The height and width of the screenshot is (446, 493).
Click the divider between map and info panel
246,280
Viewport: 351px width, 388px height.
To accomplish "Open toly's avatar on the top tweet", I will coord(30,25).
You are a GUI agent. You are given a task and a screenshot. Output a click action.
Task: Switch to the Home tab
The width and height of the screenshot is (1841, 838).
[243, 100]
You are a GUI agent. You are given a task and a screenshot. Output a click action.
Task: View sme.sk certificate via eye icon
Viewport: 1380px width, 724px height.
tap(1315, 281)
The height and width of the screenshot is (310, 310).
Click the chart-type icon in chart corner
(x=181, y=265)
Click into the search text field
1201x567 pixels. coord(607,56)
□ □ □ □ □
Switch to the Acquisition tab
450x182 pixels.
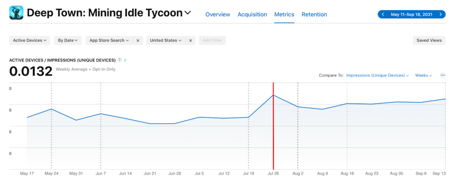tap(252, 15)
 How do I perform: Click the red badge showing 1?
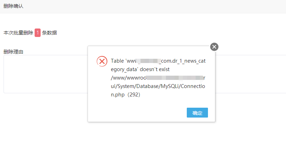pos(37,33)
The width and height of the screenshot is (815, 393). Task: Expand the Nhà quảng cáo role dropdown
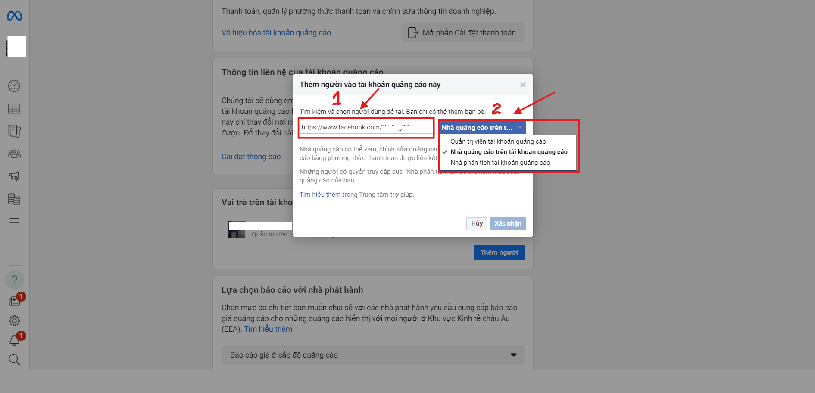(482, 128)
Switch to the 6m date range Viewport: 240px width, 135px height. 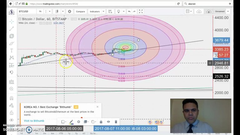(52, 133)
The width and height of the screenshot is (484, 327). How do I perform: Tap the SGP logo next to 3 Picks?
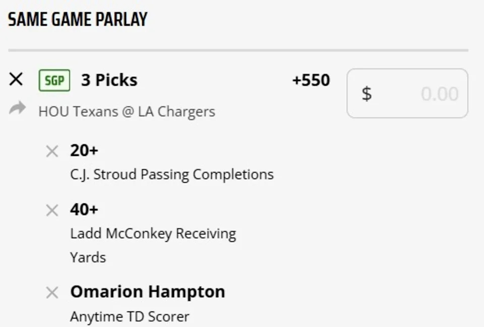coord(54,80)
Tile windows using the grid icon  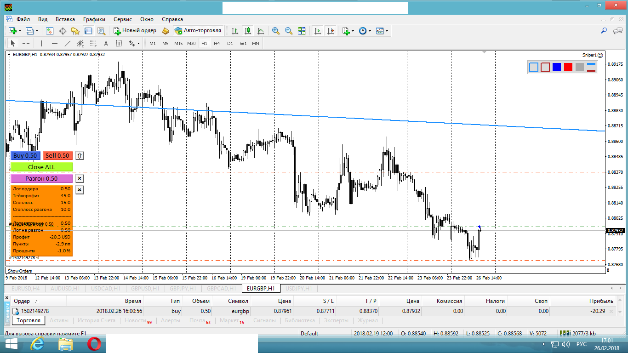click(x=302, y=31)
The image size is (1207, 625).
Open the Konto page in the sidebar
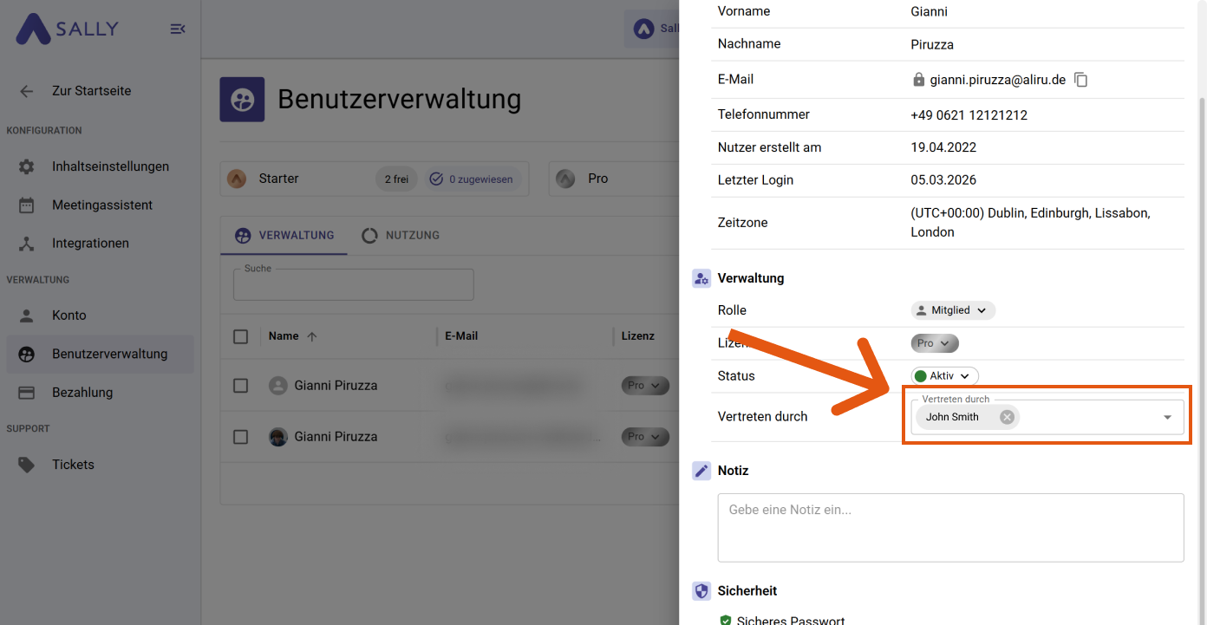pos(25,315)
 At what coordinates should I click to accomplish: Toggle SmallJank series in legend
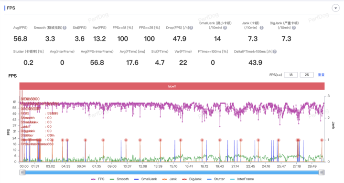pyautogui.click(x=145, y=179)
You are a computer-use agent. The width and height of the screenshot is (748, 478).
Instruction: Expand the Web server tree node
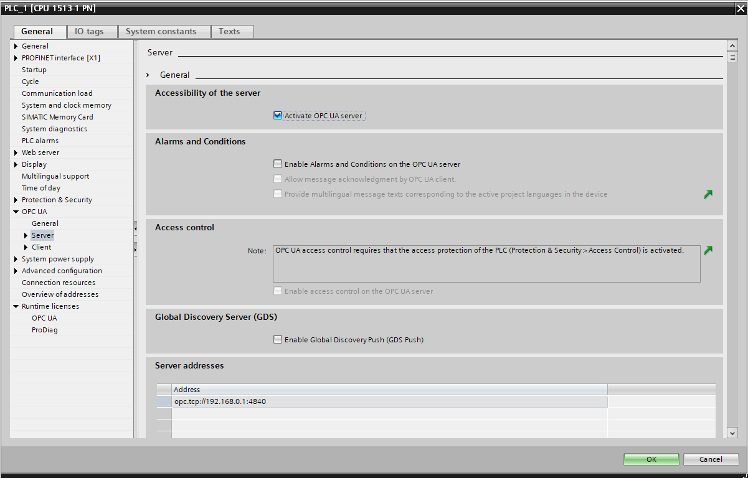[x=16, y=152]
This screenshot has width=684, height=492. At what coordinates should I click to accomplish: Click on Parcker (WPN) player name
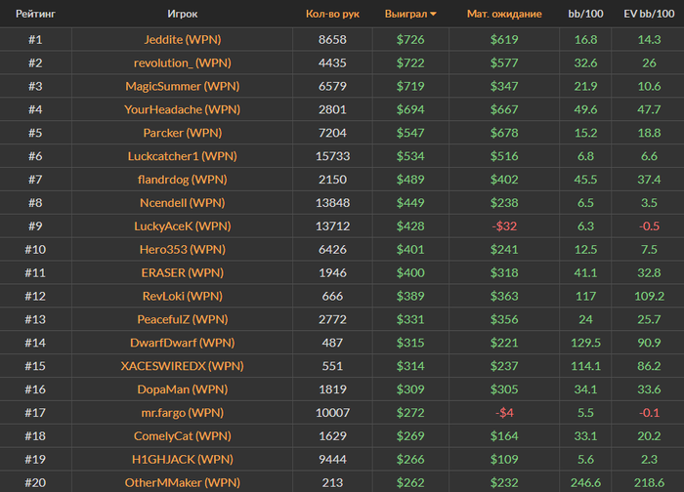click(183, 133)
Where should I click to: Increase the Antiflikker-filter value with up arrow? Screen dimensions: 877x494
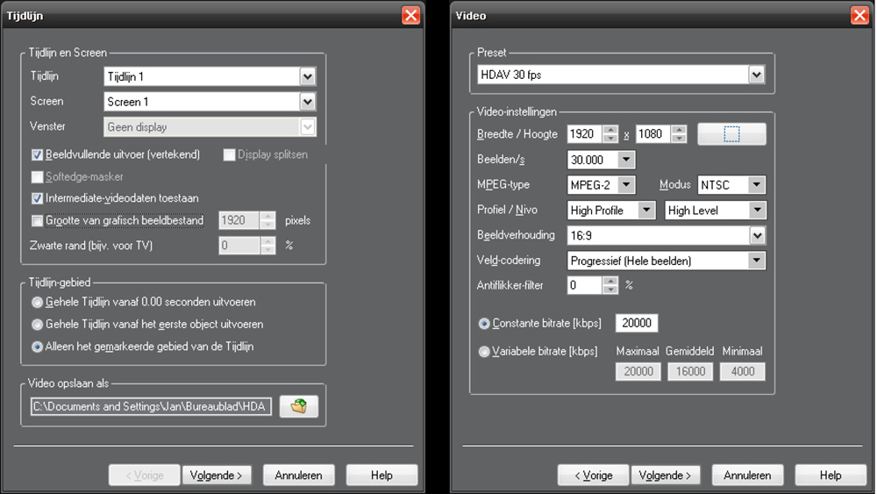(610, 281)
□ □ □ □ □
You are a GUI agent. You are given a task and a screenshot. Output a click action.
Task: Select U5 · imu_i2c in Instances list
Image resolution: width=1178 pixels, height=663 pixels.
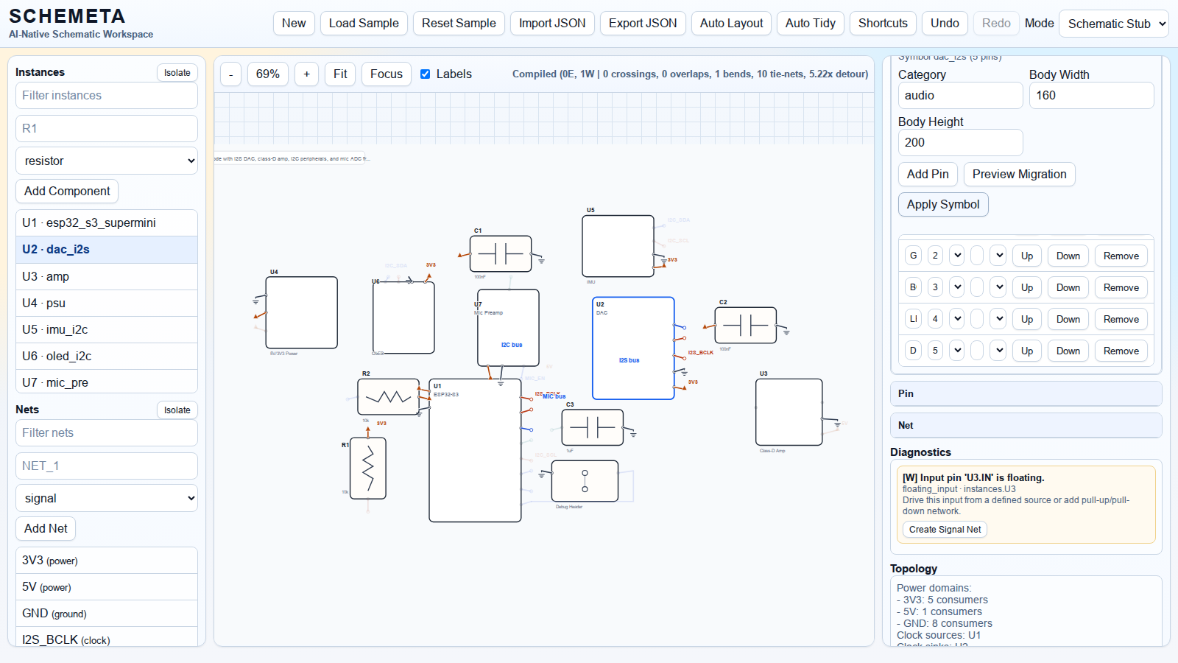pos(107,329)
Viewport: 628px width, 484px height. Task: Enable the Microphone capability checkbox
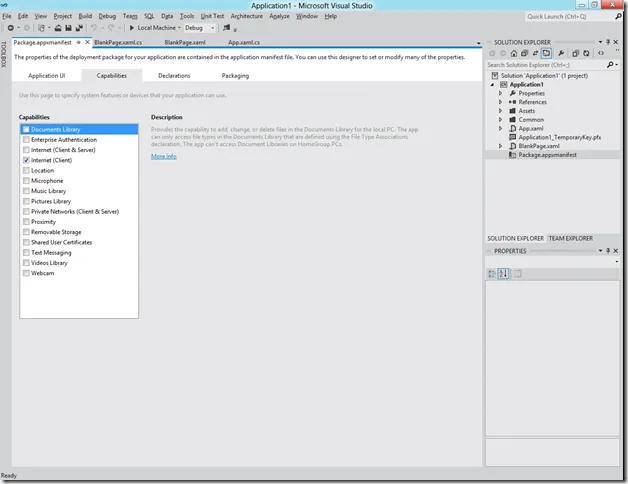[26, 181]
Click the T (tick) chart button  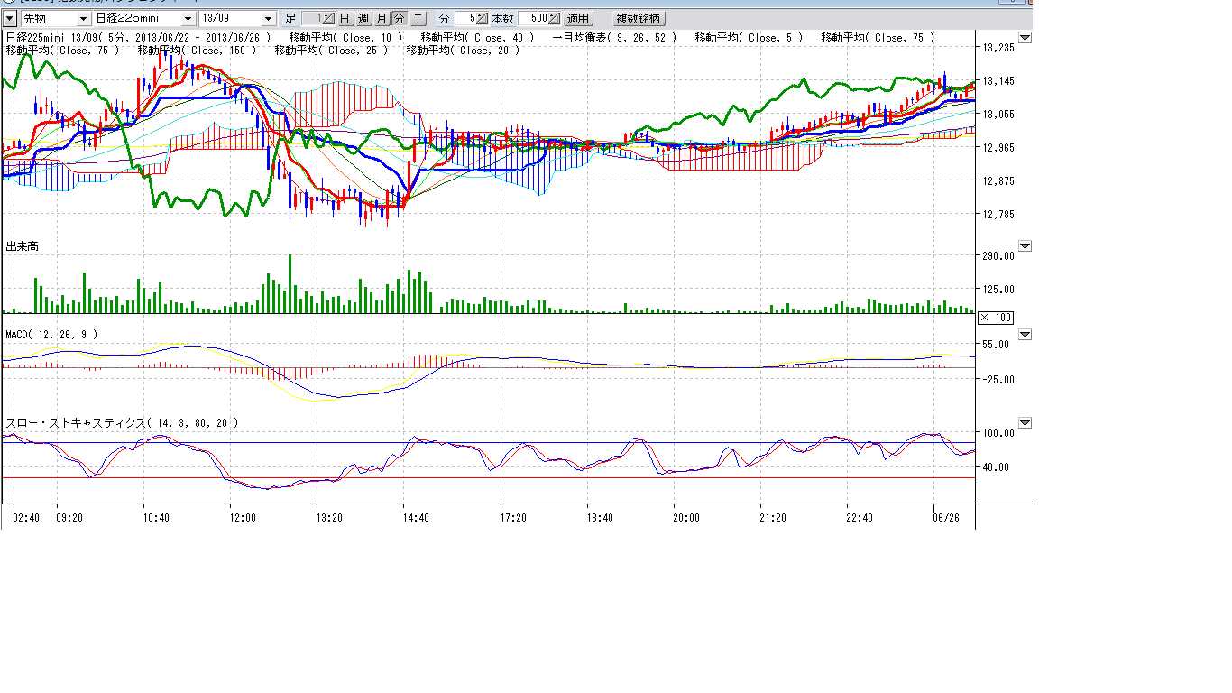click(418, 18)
□ □ □ □ □
Exercise details :: Transcribe each line of the data above, unaltered, from the one where "Task: Switch to the Home tab" appears to the one where "The height and width of the screenshot is (310, 310)." appears, inclusive of both.

Expected answer ::
Task: Switch to the Home tab
The width and height of the screenshot is (1841, 838).
[243, 100]
You are a GUI agent. You are given a task and a screenshot. Output a click action.
Task: View sme.sk certificate via eye icon
Viewport: 1380px width, 724px height.
tap(1315, 281)
The height and width of the screenshot is (310, 310).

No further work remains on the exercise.